I’ve got friends where I feel like I put more effort into the friendship, and friends where I know they’re the one doing all the work (and I feel bad about that). There are people I’ve met in the last year who are close friends, and friends I’ve known for a very long time who I keep at arms length.

One of the ways people define friendship is how far you would put yourself out for another person. Like, I think, most people, I have a small group of people that could call me up at any time, and I’d drop whatever I was doing if they needed a hand. Except, well…

Everyone says things like that. The truth, I think, is more complex. Because it’s easy to drop things if they’re just things for me, but as soon as other people are involved, well, that changes the equation. And that’s where friendship comes into it. Because honestly, if any of my friends asked for my help, my time, and giving it wouldn’t interfere with any plans but my own, well, how could I refuse? But suppose that interferes with plans made with another friend? Or more complicated yet, what if it interferes with helping another friend. Or with plans with groups of friends?

It’s not just about how your prioritise your own time – it’s about how you prioritise other people’s time and needs. And honestly, that’s the measure I tend to use for friendship – I try to place the same importance on someone else’s time that they appear to place on mine. So that means there are people I see once in a blue moon who are still very close friends, because I know that while neither of us has lots of time to see the other, when we do make the time, it’ll be a solid priority for both of us, and if they called up needing a hand, I’d clear my calendar for them. And there are people I see regularly who clearly can’t be arsed to actually make time, who routinely show up late, or cancel at the last minute, and while they’re still my friends, they’re not people who I would cancel plans for except in direst need.

There’s a chance that that last line has stung a few people reading this. It’s happened to me a bit of late, friends not showing up when they said they would, so if you’re worrying that this bit was aimed at you, well, you’re wrong. It wasn’t aimed at all. I don’t like you any less, I’m not having a dig. I really am just answering a question, and explaining a bit about what friendship means to me. I am absolutely certain that I fall short of my own standards, and that I have friends who think that I’m unreliable, that I’m never around, or things like that, and I am sorry for that (but on the other hand – make actual in-the-diary plans with me, and you’ll probably find I show up). This is not about what anyone else does, it’s about what I try to live up to.

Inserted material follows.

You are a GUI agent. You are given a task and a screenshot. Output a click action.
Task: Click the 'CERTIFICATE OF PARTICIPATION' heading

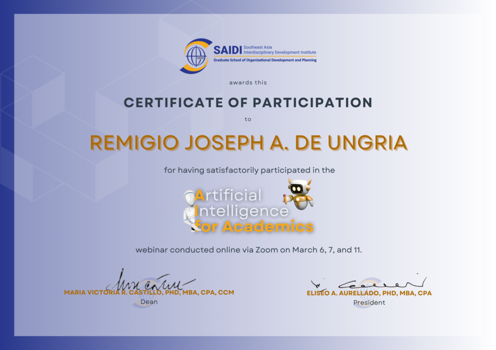click(248, 102)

Ultimately, friendship means being someone that someone else can rely on. Common interests, a shared sense of humour, these are the things that start a friendship, and without them, there’s not likely to be one. But if I am to be judged by the company I keep, then I want the company I keep to be reliable. You don’t need to always be around, you don’t need to expend lots of effort keeping in touch, because god knows, I probably won’t. But you do need to be someone who can be relied on to hold your end up when it actually counts.